§ **Stated exercise**
Copy verbatim the data from the line containing "You are a computer-use" through the end of the data, both included, leaving out the pictures.
-------------------------
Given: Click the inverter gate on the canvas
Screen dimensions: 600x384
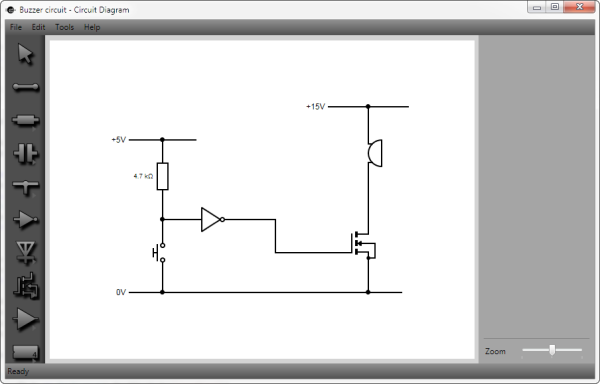Looking at the screenshot, I should point(213,220).
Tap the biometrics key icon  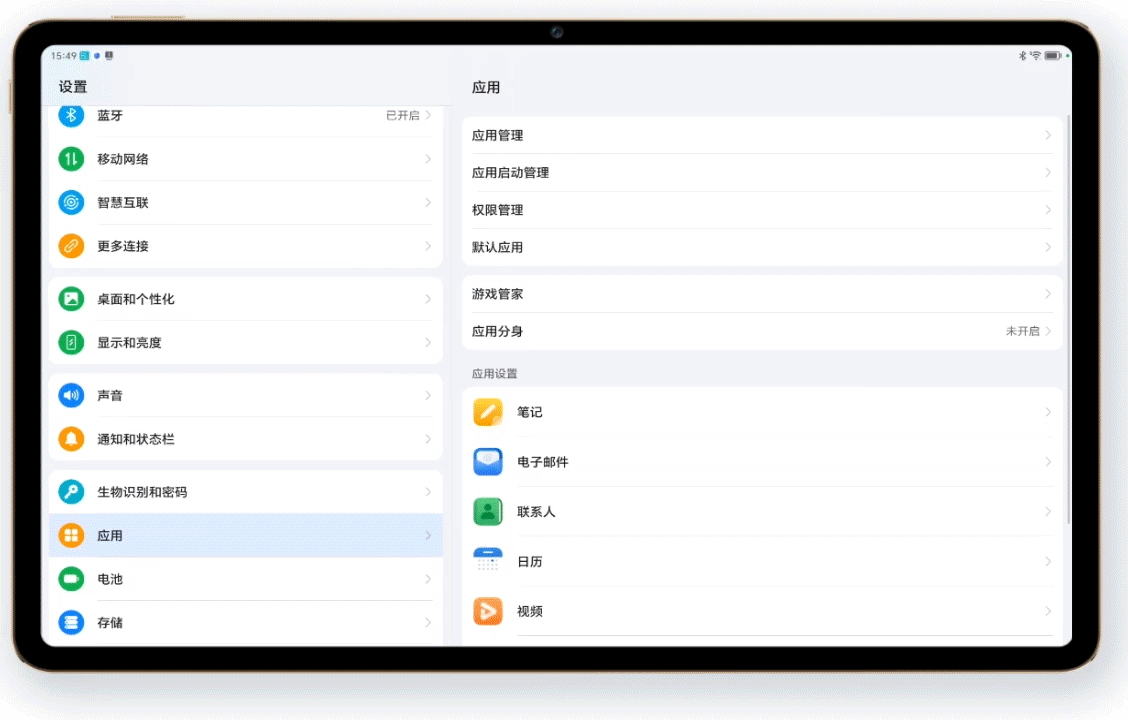point(71,492)

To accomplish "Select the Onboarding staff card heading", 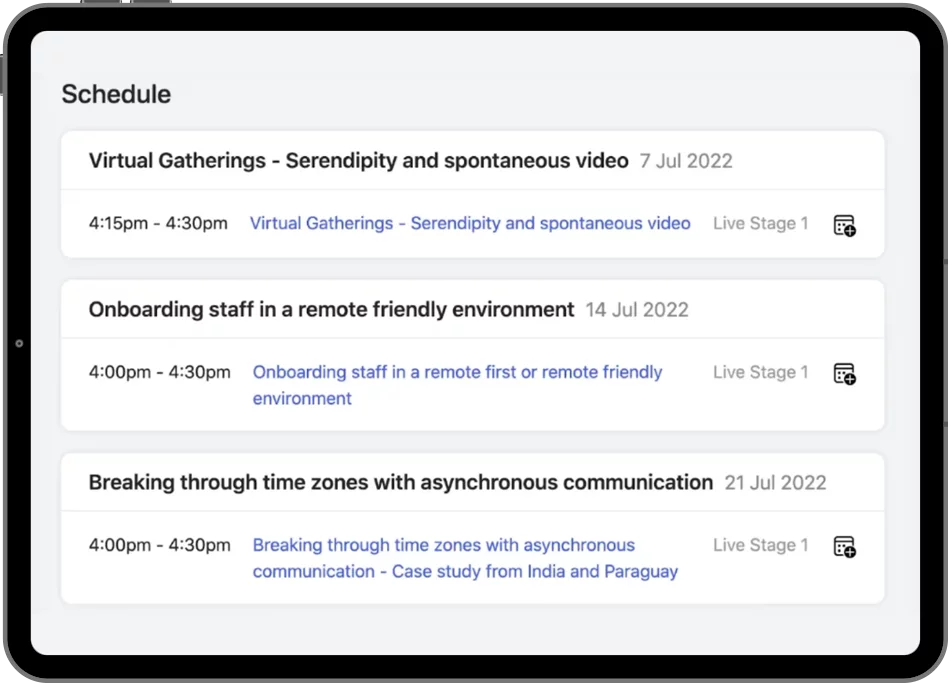I will click(331, 309).
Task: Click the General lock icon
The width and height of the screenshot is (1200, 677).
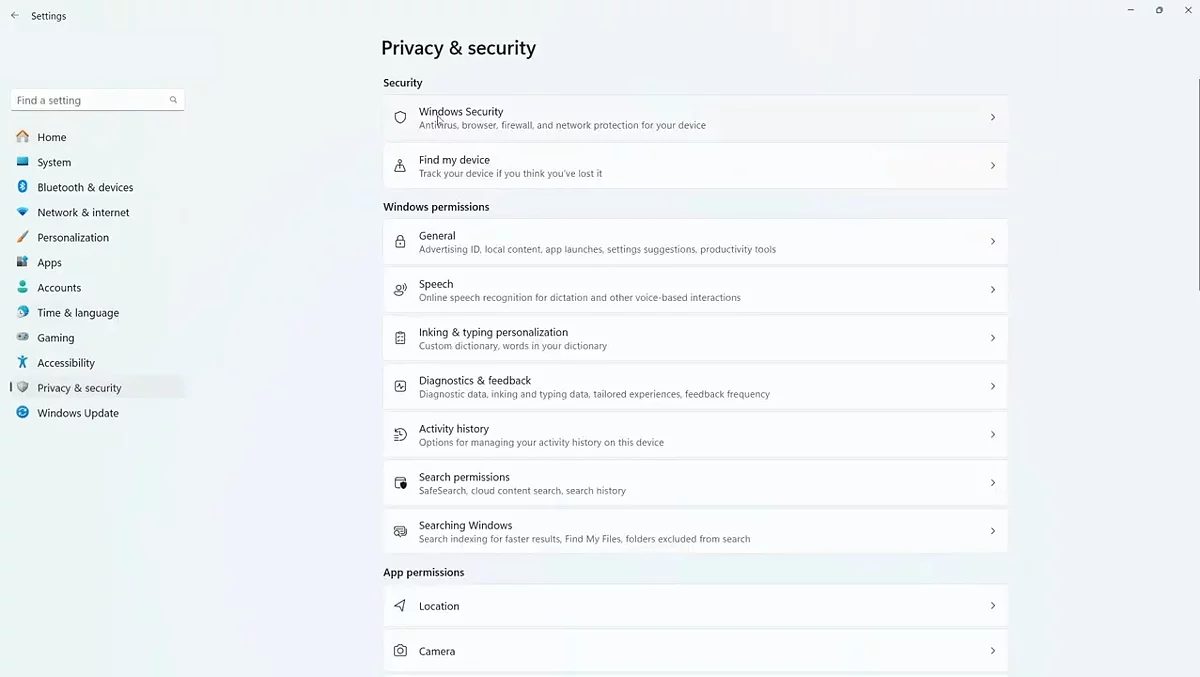Action: (400, 242)
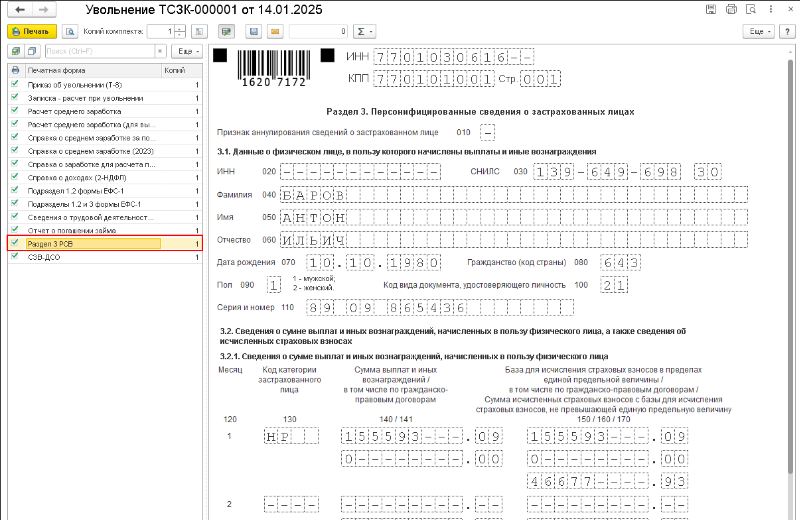The height and width of the screenshot is (520, 800).
Task: Expand the Еще menu above forms list
Action: coord(187,52)
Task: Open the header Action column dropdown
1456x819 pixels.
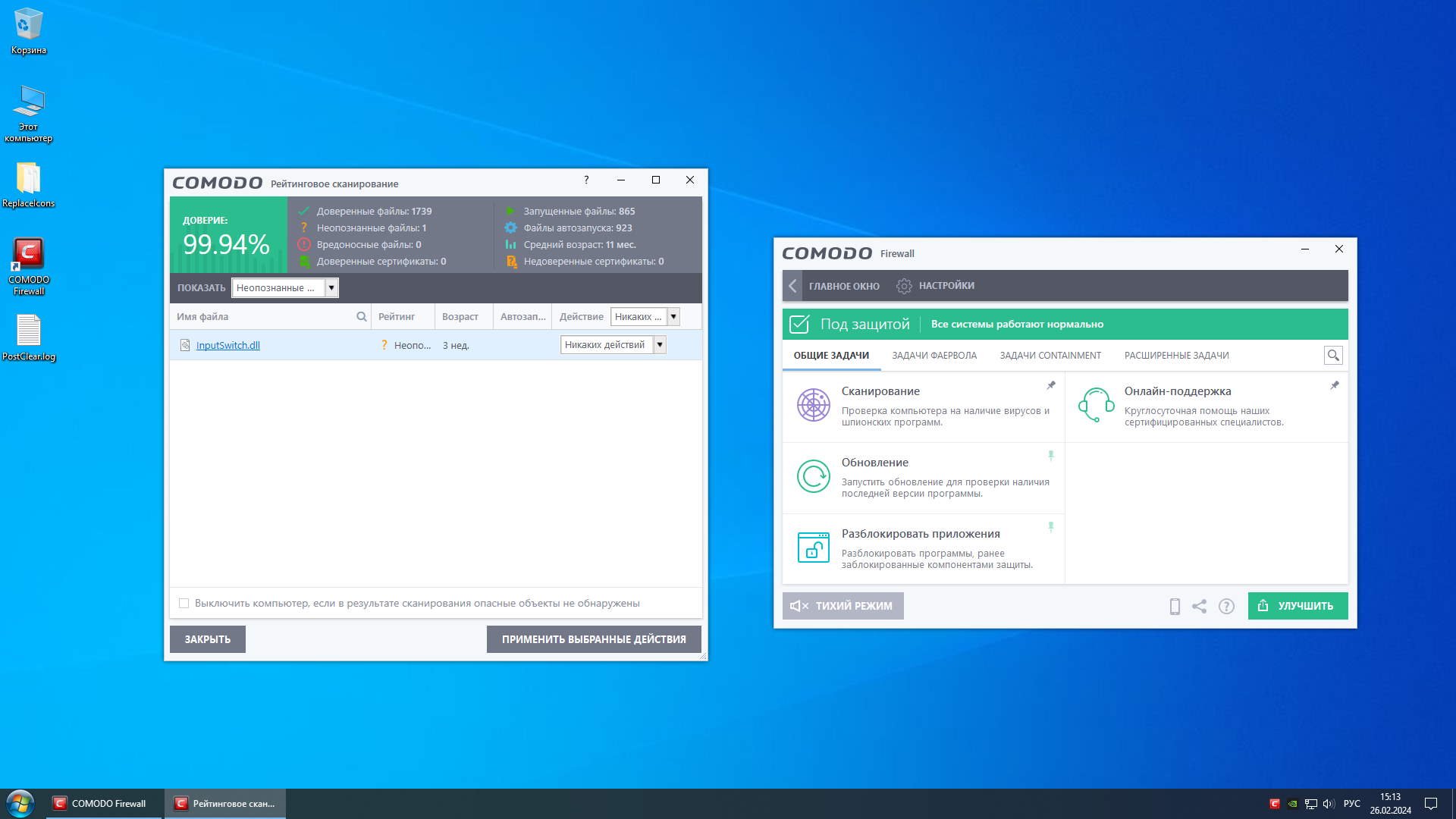Action: [673, 317]
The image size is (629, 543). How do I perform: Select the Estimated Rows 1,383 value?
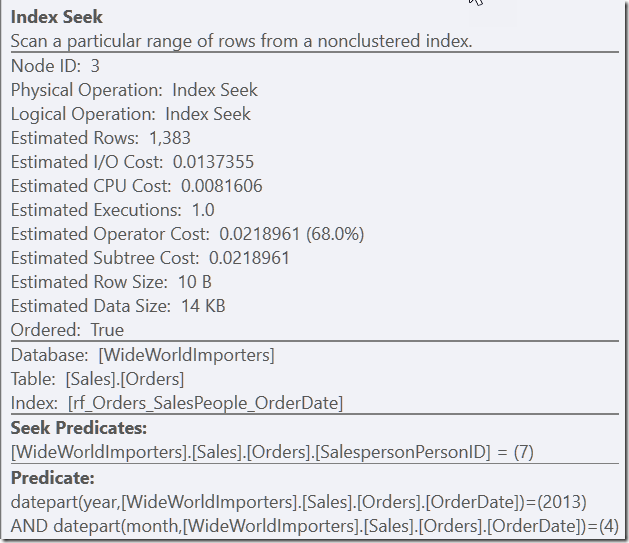[169, 138]
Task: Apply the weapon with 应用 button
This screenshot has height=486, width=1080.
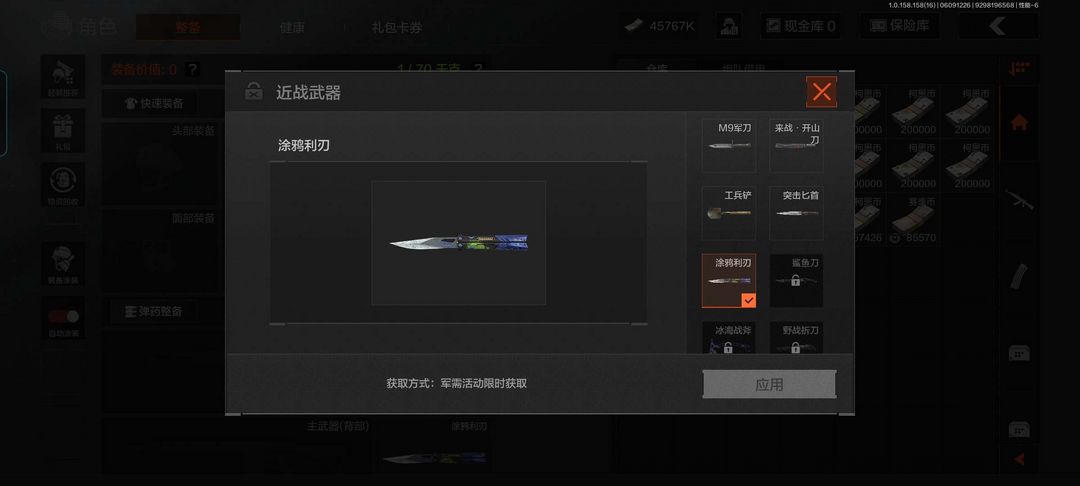Action: 769,384
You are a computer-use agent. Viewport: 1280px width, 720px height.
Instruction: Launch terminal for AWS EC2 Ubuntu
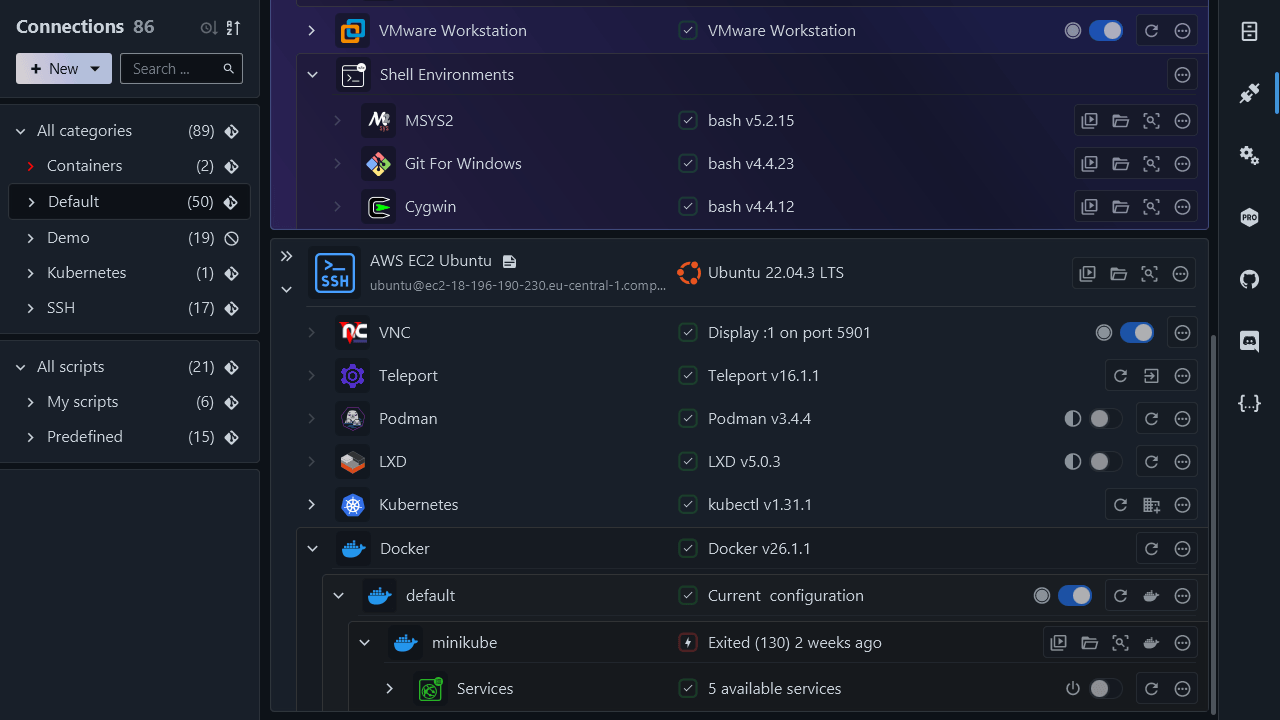point(1087,274)
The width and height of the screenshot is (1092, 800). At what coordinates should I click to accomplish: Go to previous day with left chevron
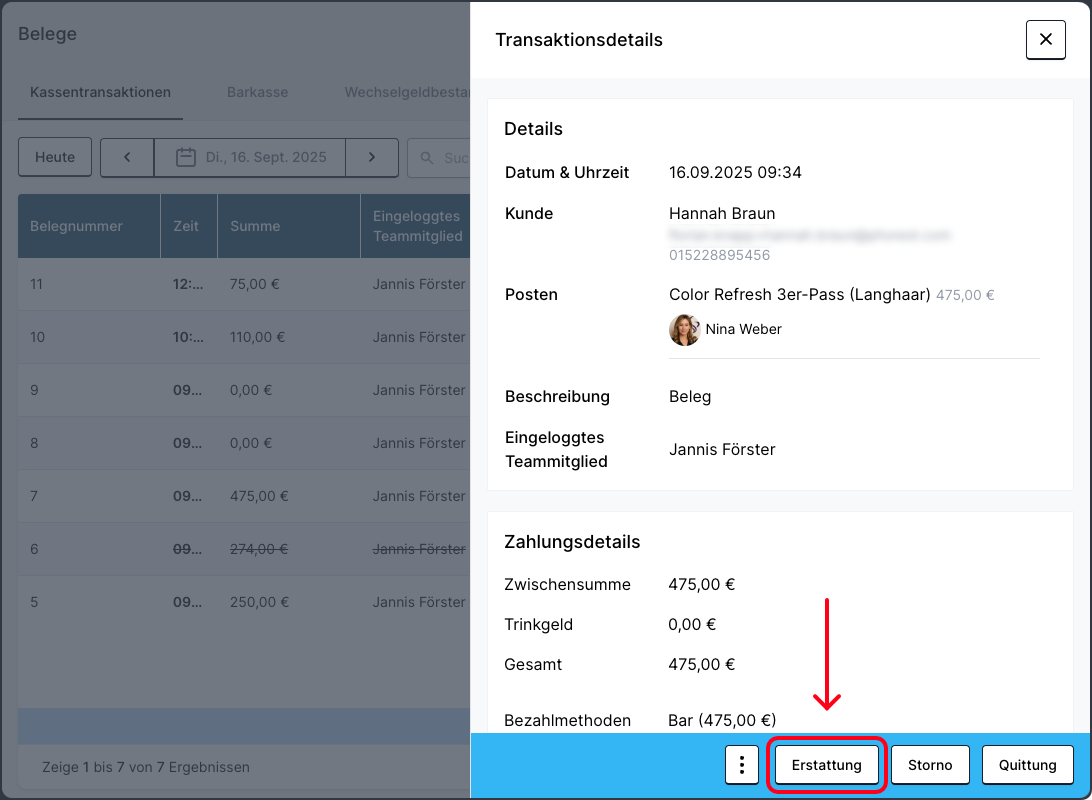[x=127, y=158]
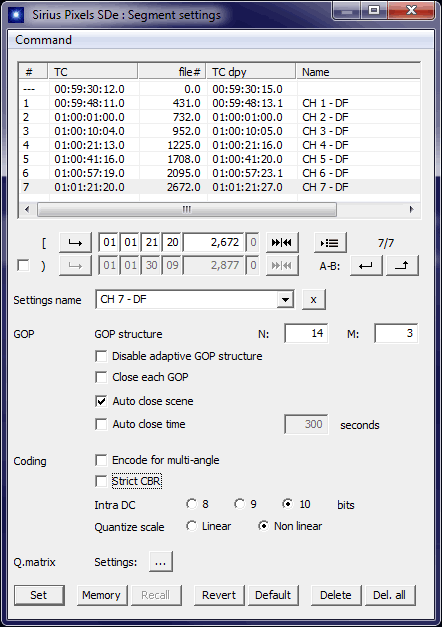The image size is (442, 627).
Task: Click the Revert button
Action: [x=219, y=595]
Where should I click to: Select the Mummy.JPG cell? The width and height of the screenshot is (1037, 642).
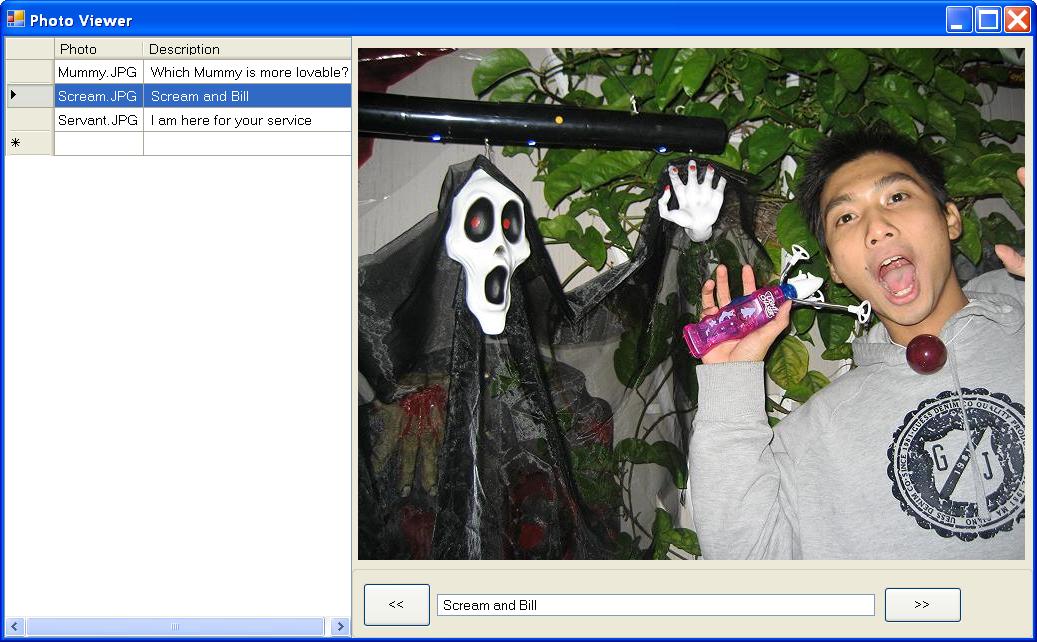(98, 72)
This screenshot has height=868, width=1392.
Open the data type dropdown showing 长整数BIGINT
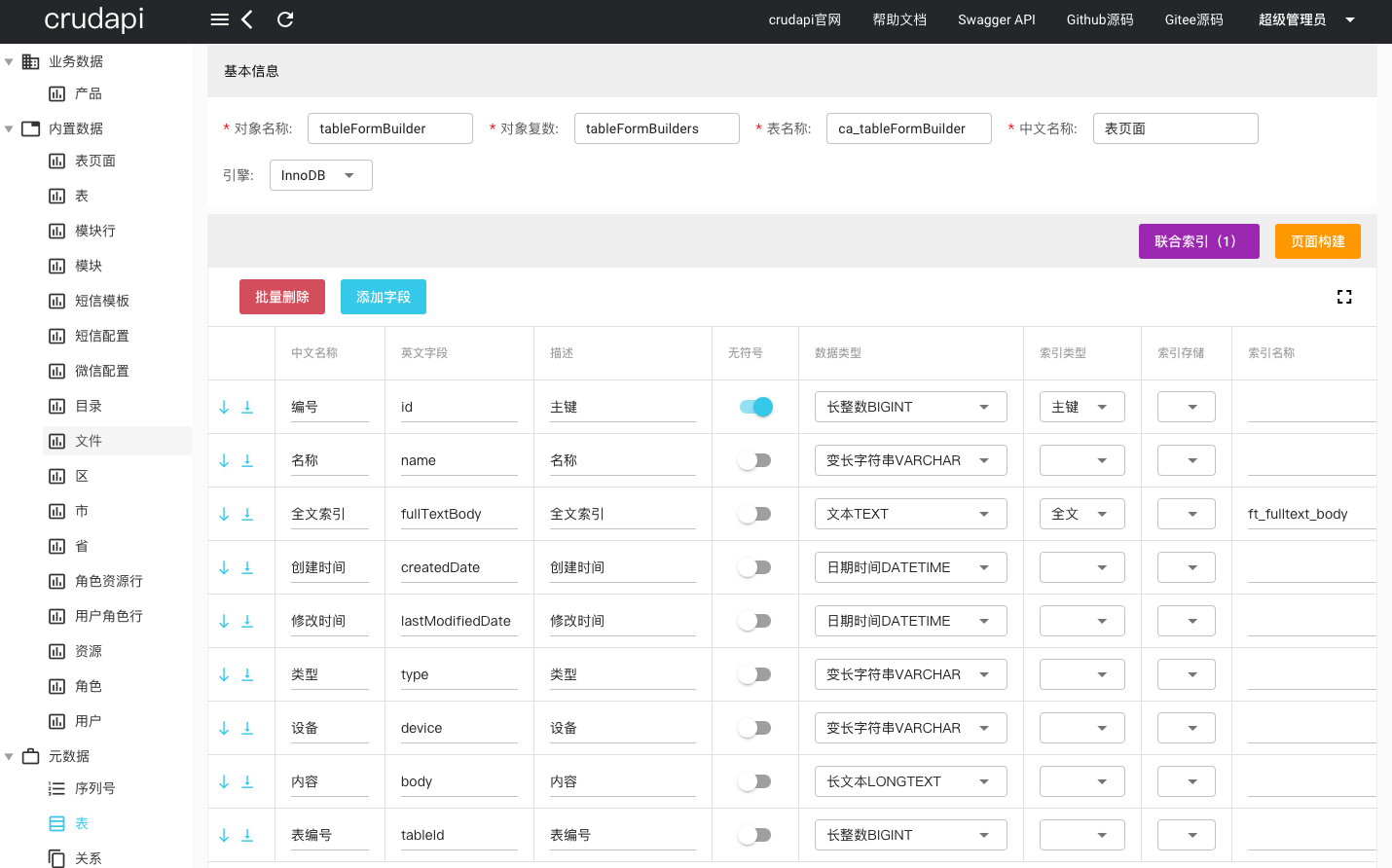pos(910,406)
-------------------------
§ **Right answer**
You are a computer-use agent. Viewport: 1280px width, 720px height.
Instruction: Launch terminal for AWS EC2 Ubuntu
point(1087,274)
The width and height of the screenshot is (1092, 800). At what coordinates should I click to accomplish: Go to previous day with left chevron
[x=127, y=158]
The image size is (442, 627).
Task: Click the Revert button
Action: [x=219, y=595]
Where should I click to: Select the Mummy.JPG cell? The width and height of the screenshot is (1037, 642).
(98, 72)
This screenshot has height=868, width=1392.
Open the data type dropdown showing 长整数BIGINT
pos(910,406)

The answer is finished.